Когда мы остались одни, я объяснил Ивану Георгиевичу причину визита. Оказалось, он уже знал о кончине С. П. Королева и даже успел дать необходимые поручения своим помощникам. Мне же он посоветовал не предпринимать инициатив, пока не будет известен порядок траурных мероприятий. Беседа, однако, на том не оборвалась, а продолжилась обычными для всех смертных сетованиями по поводу случившегося. Неожиданно ректор стал расспрашивать меня об историческом факультете и сам стал рассказывать о своих впечатлениях от работы археологической экспедиции в Великом Новгороде, которую он посетил прошлым летом. Так случилось, что мы с Иваном Антоновичем Федосовым осенью тоже того же года объехали новгородские, псковские и смоленские раскопки. В конце беседы, уже прощаясь, я сказал ректору, что считаю себя его земляком, что названия наших родных городов Севск и Мценск созвучны и что они когда-то были в одной губернии – Орловской. Иван Георгиевич оживился и сказал, что он всегда считал себя орловским мужиком. На этом признании общего землячества мы, наконец, разошлись. В приемной я получил выговор от секретарши за то, что на полчаса нарушил режим рабочего дня ректора. Много позже после того, как я перестал бывать на десятом и девятом этажах (парткомовском и ректорском) Главного здания, я встретился с Иваном Георгиевичем на лестнице университетского клуба. Мы оба шли на собрание партийного актива. Я поздоровался. Он узнал меня, назвал земляком и добавил неожиданно печальные слова: «Разлучили нас с вами, земляк, а я все равно считаю себя орловским мужиком». Он все еще очень искренне переживал, что когда-то бюрократы отторгли его родной город Севск от родной ему Орловщины, и упрямо называл себя орловским. А для меня его слова прозвучали знаком признания нашего общего родства. Иван Георгиевич показался мне тогда нездоровым. В следующий раз я увидел земляка лишь в день, когда университет провожал его в последний путь.

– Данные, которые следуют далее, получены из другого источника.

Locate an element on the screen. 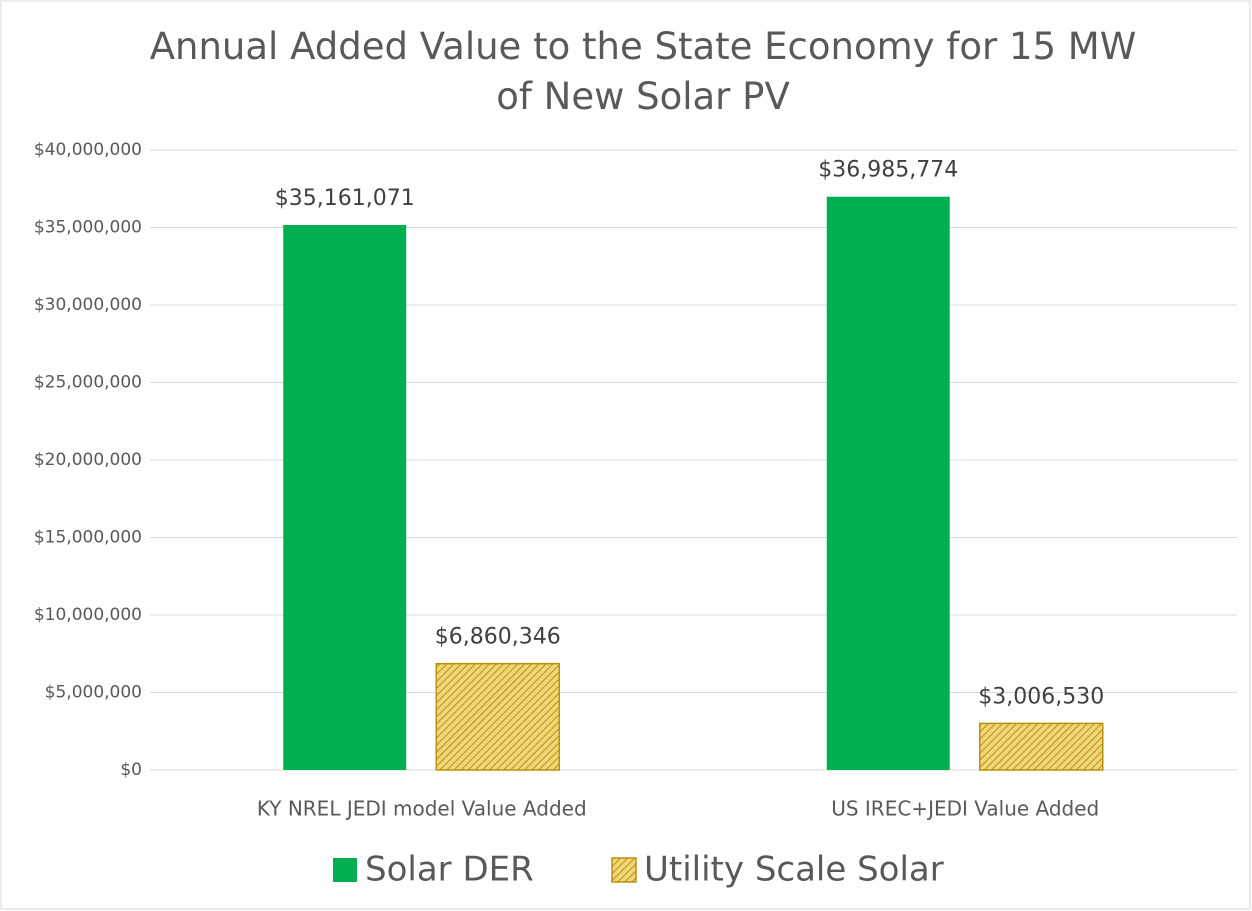  x-tick-label: KY NREL JEDI model Value Added is located at coordinates (422, 809).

На свой факультет я возвращался со спокойной совестью после исполненного партийного и общественного поручения. И чтобы поскорее освободиться от бремени воспоминаний о «большой жизни» на Ленинских горах, я сразу засел в газетном зале библиотеки имени Горького за подшивки двух интересных для моего будущего специального курса лекций газет «Московские ведомости» и «Русские ведомости». После летних каникул я начал новый учебный год преподавателем кафедры истории СССР (XIX–XX веков). В том же учебном году должны были состояться перевыборы декана, и на факультете началась подготовка к этому.